DIRECTIONS FOR THIS TASK -> Rewrite the entries below as a JSON list of strings, with each line as its own string and blank lines omitted.

Saved data entries
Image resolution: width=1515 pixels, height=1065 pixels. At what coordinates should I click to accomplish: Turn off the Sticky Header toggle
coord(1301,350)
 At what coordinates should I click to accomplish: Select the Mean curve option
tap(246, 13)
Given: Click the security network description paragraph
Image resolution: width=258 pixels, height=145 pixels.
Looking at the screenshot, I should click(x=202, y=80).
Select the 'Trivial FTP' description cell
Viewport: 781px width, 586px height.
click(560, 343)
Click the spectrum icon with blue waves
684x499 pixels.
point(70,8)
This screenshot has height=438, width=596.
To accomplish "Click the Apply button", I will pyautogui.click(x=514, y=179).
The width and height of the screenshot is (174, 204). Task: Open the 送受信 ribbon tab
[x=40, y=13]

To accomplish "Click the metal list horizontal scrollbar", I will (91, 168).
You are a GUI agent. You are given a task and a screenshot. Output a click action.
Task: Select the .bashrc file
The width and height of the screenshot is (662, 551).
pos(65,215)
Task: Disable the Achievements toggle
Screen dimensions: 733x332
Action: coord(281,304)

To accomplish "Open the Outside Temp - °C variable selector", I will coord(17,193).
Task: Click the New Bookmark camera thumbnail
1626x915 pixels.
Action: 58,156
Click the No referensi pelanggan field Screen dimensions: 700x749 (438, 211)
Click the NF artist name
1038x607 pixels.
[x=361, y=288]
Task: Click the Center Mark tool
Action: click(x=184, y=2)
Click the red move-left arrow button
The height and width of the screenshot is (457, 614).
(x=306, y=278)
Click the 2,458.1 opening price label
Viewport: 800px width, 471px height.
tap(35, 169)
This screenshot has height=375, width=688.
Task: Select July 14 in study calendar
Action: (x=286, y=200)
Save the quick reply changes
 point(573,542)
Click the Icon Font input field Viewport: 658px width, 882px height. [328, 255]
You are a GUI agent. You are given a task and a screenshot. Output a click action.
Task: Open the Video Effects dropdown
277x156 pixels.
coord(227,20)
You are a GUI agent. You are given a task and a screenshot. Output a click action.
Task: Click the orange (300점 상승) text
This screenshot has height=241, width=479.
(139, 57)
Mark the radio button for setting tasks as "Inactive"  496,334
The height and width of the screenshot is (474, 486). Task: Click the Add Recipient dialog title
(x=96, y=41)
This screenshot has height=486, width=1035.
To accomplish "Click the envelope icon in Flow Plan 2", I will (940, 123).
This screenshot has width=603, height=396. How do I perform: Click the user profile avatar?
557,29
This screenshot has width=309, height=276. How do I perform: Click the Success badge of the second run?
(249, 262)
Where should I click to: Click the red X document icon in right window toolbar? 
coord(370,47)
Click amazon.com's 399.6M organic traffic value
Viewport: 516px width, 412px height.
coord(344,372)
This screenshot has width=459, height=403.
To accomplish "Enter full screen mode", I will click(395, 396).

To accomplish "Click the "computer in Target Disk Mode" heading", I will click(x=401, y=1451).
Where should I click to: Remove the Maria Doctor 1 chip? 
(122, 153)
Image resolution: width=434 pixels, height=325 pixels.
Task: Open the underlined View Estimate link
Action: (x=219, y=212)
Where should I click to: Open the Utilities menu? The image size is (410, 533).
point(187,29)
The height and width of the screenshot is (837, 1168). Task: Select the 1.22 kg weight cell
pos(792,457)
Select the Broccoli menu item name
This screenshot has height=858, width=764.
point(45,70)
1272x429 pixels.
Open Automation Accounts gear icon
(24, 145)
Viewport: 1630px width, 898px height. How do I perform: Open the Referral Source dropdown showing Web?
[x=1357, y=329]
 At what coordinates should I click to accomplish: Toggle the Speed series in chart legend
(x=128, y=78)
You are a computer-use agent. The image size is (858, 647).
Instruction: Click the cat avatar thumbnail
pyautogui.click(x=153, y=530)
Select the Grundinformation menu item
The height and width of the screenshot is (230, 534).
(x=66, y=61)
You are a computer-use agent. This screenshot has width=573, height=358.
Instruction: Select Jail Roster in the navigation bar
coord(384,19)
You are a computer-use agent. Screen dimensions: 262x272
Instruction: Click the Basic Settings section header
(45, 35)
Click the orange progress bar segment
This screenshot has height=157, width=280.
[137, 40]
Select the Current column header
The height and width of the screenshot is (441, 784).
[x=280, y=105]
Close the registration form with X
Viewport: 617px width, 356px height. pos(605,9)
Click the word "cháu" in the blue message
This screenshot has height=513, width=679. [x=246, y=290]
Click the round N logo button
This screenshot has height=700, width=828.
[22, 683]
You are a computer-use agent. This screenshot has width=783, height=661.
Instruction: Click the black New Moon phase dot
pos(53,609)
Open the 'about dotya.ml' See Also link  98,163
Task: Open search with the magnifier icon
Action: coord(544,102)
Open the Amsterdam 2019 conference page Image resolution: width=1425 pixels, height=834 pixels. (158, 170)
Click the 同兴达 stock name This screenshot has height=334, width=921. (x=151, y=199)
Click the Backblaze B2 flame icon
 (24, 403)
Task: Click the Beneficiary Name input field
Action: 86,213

FINAL RESULT ->
[
  "Image resolution: width=1515 pixels, height=1065 pixels. At what coordinates should I click to accomplish: Turn off the Sticky Header toggle",
  "coord(1301,350)",
  " At what coordinates should I click to accomplish: Select the Mean curve option",
  "tap(246, 13)",
  "Given: Click the security network description paragraph",
  "Image resolution: width=258 pixels, height=145 pixels.",
  "Looking at the screenshot, I should click(x=202, y=80).",
  "Select the 'Trivial FTP' description cell",
  "Viewport: 781px width, 586px height.",
  "click(560, 343)",
  "Click the spectrum icon with blue waves",
  "684x499 pixels.",
  "point(70,8)",
  "This screenshot has height=438, width=596.",
  "To accomplish \"Click the Apply button\", I will pyautogui.click(x=514, y=179).",
  "The width and height of the screenshot is (174, 204). Task: Open the 送受信 ribbon tab",
  "[x=40, y=13]",
  "To accomplish \"Click the metal list horizontal scrollbar\", I will (91, 168).",
  "You are a GUI agent. You are given a task and a screenshot. Output a click action.",
  "Task: Select the .bashrc file",
  "The width and height of the screenshot is (662, 551).",
  "pos(65,215)",
  "Task: Disable the Achievements toggle",
  "Screen dimensions: 733x332",
  "Action: coord(281,304)",
  "To accomplish \"Open the Outside Temp - °C variable selector\", I will coord(17,193).",
  "Task: Click the New Bookmark camera thumbnail",
  "1626x915 pixels.",
  "Action: 58,156",
  "Click the No referensi pelanggan field Screen dimensions: 700x749 (438, 211)",
  "Click the NF artist name",
  "1038x607 pixels.",
  "[x=361, y=288]",
  "Task: Click the Center Mark tool",
  "Action: click(x=184, y=2)",
  "Click the red move-left arrow button",
  "The height and width of the screenshot is (457, 614).",
  "(x=306, y=278)",
  "Click the 2,458.1 opening price label",
  "Viewport: 800px width, 471px height.",
  "tap(35, 169)",
  "This screenshot has height=375, width=688.",
  "Task: Select July 14 in study calendar",
  "Action: (x=286, y=200)",
  "Save the quick reply changes",
  " point(573,542)",
  "Click the Icon Font input field Viewport: 658px width, 882px height. [328, 255]",
  "You are a GUI agent. You are given a task and a screenshot. Output a click action.",
  "Task: Open the Video Effects dropdown",
  "277x156 pixels.",
  "coord(227,20)",
  "You are a GUI agent. You are given a task and a screenshot. Output a click action.",
  "Task: Click the orange (300점 상승) text",
  "This screenshot has height=241, width=479.",
  "(139, 57)",
  "Mark the radio button for setting tasks as \"Inactive\"  496,334",
  "The height and width of the screenshot is (474, 486). Task: Click the Add Recipient dialog title",
  "(x=96, y=41)",
  "This screenshot has height=486, width=1035.",
  "To accomplish \"Click the envelope icon in Flow Plan 2\", I will (940, 123).",
  "This screenshot has width=603, height=396. How do I perform: Click the user profile avatar?",
  "557,29",
  "This screenshot has width=309, height=276. How do I perform: Click the Success badge of the second run?",
  "(249, 262)",
  "Where should I click to: Click the red X document icon in right window toolbar? ",
  "coord(370,47)",
  "Click amazon.com's 399.6M organic traffic value",
  "Viewport: 516px width, 412px height.",
  "coord(344,372)",
  "This screenshot has width=459, height=403.",
  "To accomplish \"Enter full screen mode\", I will click(395, 396).",
  "To accomplish \"Click the \"computer in Target Disk Mode\" heading\", I will click(x=401, y=1451).",
  "Where should I click to: Remove the Maria Doctor 1 chip? ",
  "(122, 153)",
  "Image resolution: width=434 pixels, height=325 pixels.",
  "Task: Open the underlined View Estimate link",
  "Action: (x=219, y=212)",
  "Where should I click to: Open the Utilities menu? The image size is (410, 533).",
  "point(187,29)",
  "The height and width of the screenshot is (837, 1168). Task: Select the 1.22 kg weight cell",
  "pos(792,457)",
  "Select the Broccoli menu item name",
  "This screenshot has height=858, width=764.",
  "point(45,70)",
  "1272x429 pixels.",
  "Open Automation Accounts gear icon",
  "(24, 145)",
  "Viewport: 1630px width, 898px height. How do I perform: Open the Referral Source dropdown showing Web?",
  "[x=1357, y=329]",
  " At what coordinates should I click to accomplish: Toggle the Speed series in chart legend",
  "(x=128, y=78)",
  "You are a computer-use agent. The image size is (858, 647).",
  "Instruction: Click the cat avatar thumbnail",
  "pyautogui.click(x=153, y=530)",
  "Select the Grundinformation menu item",
  "The height and width of the screenshot is (230, 534).",
  "(x=66, y=61)",
  "You are a computer-use agent. This screenshot has width=573, height=358.",
  "Instruction: Select Jail Roster in the navigation bar",
  "coord(384,19)",
  "You are a computer-use agent. Screen dimensions: 262x272",
  "Instruction: Click the Basic Settings section header",
  "(45, 35)",
  "Click the orange progress bar segment",
  "This screenshot has height=157, width=280.",
  "[137, 40]",
  "Select the Current column header",
  "The height and width of the screenshot is (441, 784).",
  "[x=280, y=105]",
  "Close the registration form with X",
  "Viewport: 617px width, 356px height. pos(605,9)",
  "Click the word \"cháu\" in the blue message",
  "This screenshot has height=513, width=679. [x=246, y=290]",
  "Click the round N logo button",
  "This screenshot has height=700, width=828.",
  "[22, 683]",
  "You are a computer-use agent. This screenshot has width=783, height=661.",
  "Instruction: Click the black New Moon phase dot",
  "pos(53,609)",
  "Open the 'about dotya.ml' See Also link  98,163",
  "Task: Open search with the magnifier icon",
  "Action: coord(544,102)",
  "Open the Amsterdam 2019 conference page Image resolution: width=1425 pixels, height=834 pixels. (158, 170)",
  "Click the 同兴达 stock name This screenshot has height=334, width=921. (x=151, y=199)",
  "Click the Backblaze B2 flame icon",
  " (24, 403)",
  "Task: Click the Beneficiary Name input field",
  "Action: 86,213"
]